# STATED EXERCISE
Render the records as a Markdown table with two columns, Row and Line: number each line in Row and put its text in Line, skipping blank lines. Leave the pictures out.

# DATA PROVIDED
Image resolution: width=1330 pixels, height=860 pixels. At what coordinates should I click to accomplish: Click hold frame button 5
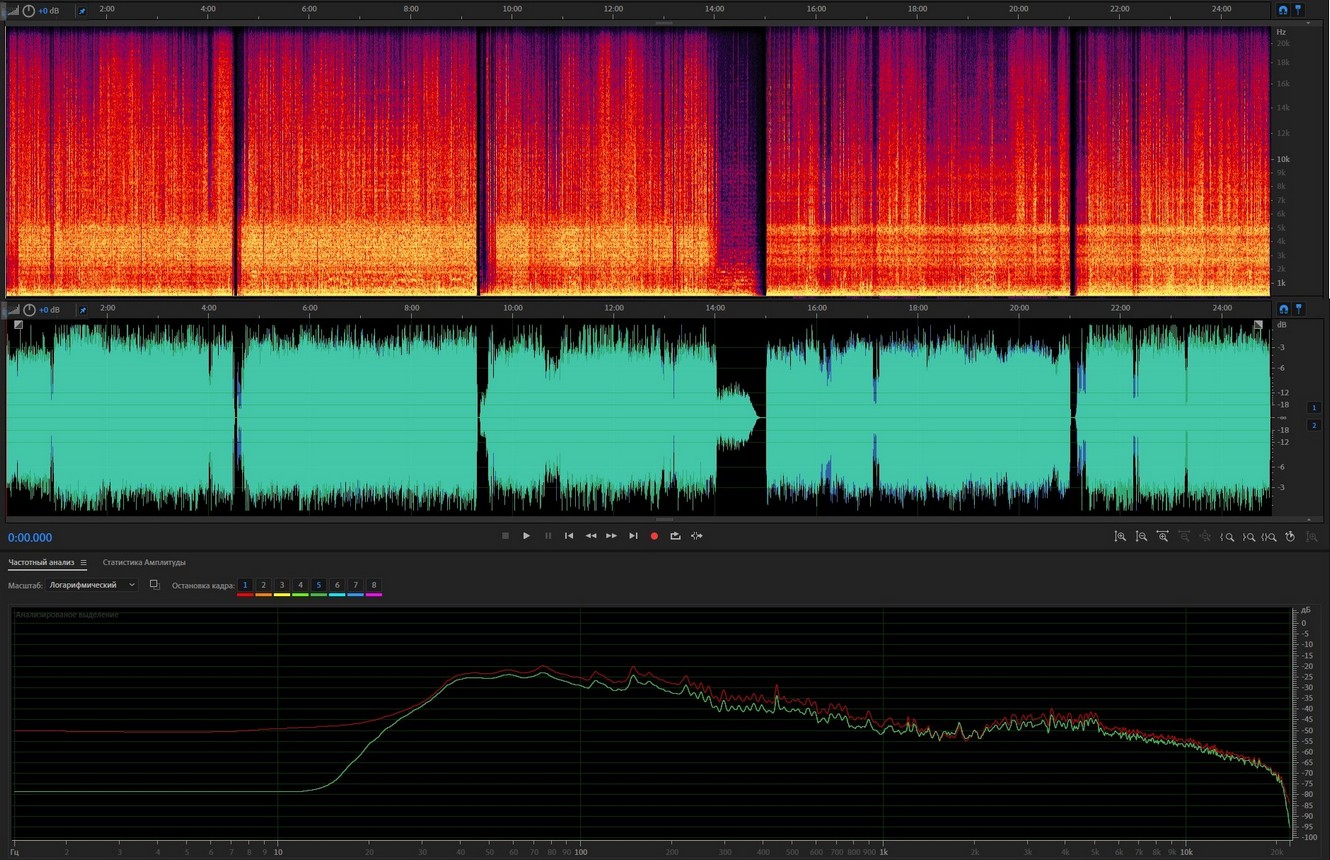(318, 585)

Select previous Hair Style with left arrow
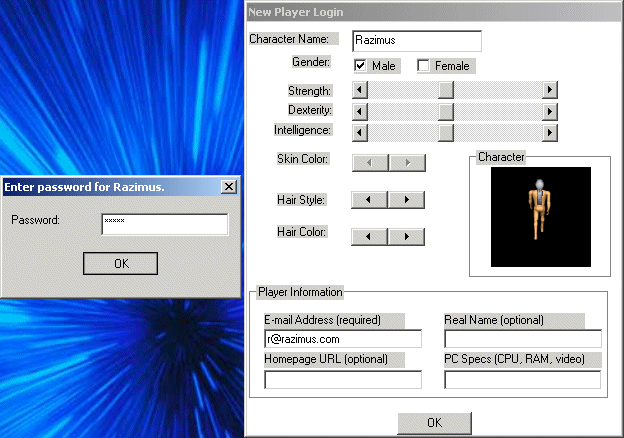click(x=371, y=200)
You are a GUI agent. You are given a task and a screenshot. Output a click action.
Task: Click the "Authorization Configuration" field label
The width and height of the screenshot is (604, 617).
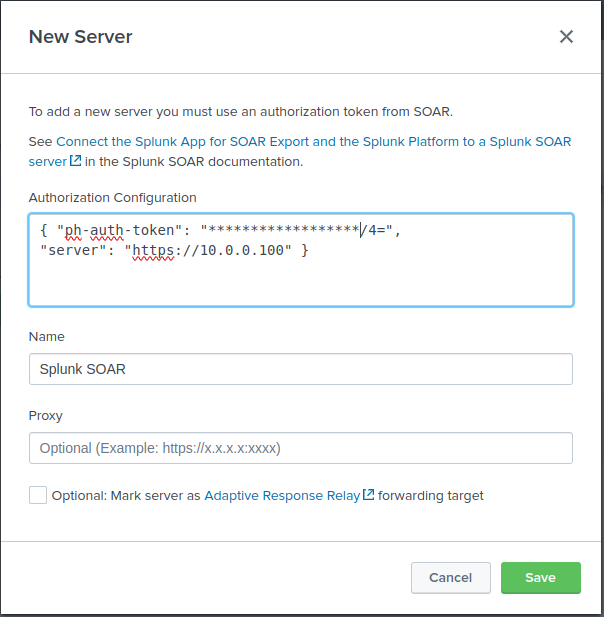112,198
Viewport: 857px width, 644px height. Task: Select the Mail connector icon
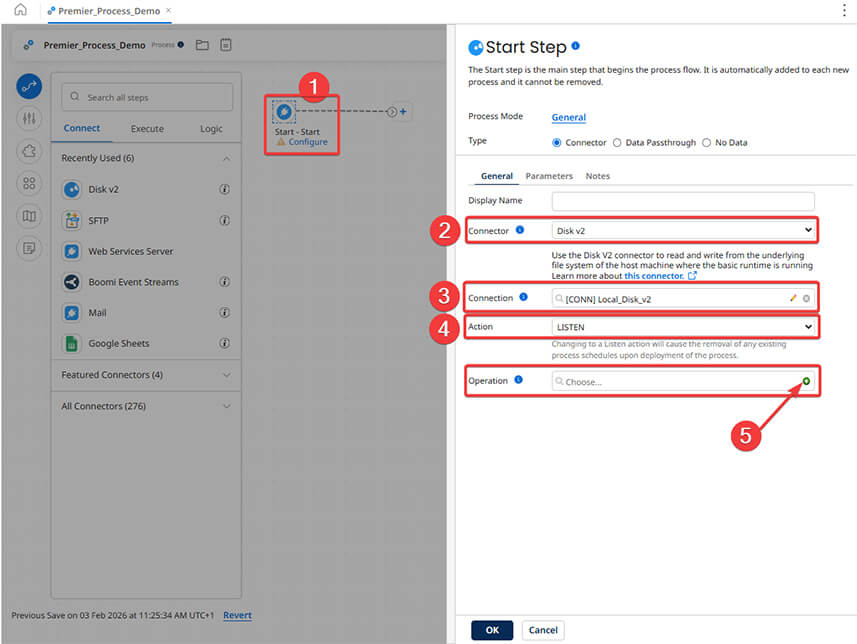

# ANSWER IN FULL
| Row | Line |
|---|---|
| 1 | Image resolution: width=1330 pixels, height=860 pixels. At what coordinates should I click to accomplish: Click hold frame button 5 |
| 2 | (318, 585) |
| 3 | Select previous Hair Style with left arrow |
| 4 | click(x=371, y=200) |
| 5 | You are a GUI agent. You are given a task and a screenshot. Output a click action. |
| 6 | Task: Click the "Authorization Configuration" field label |
| 7 | The width and height of the screenshot is (604, 617). |
| 8 | 112,198 |
| 9 | Viewport: 857px width, 644px height. Task: Select the Mail connector icon |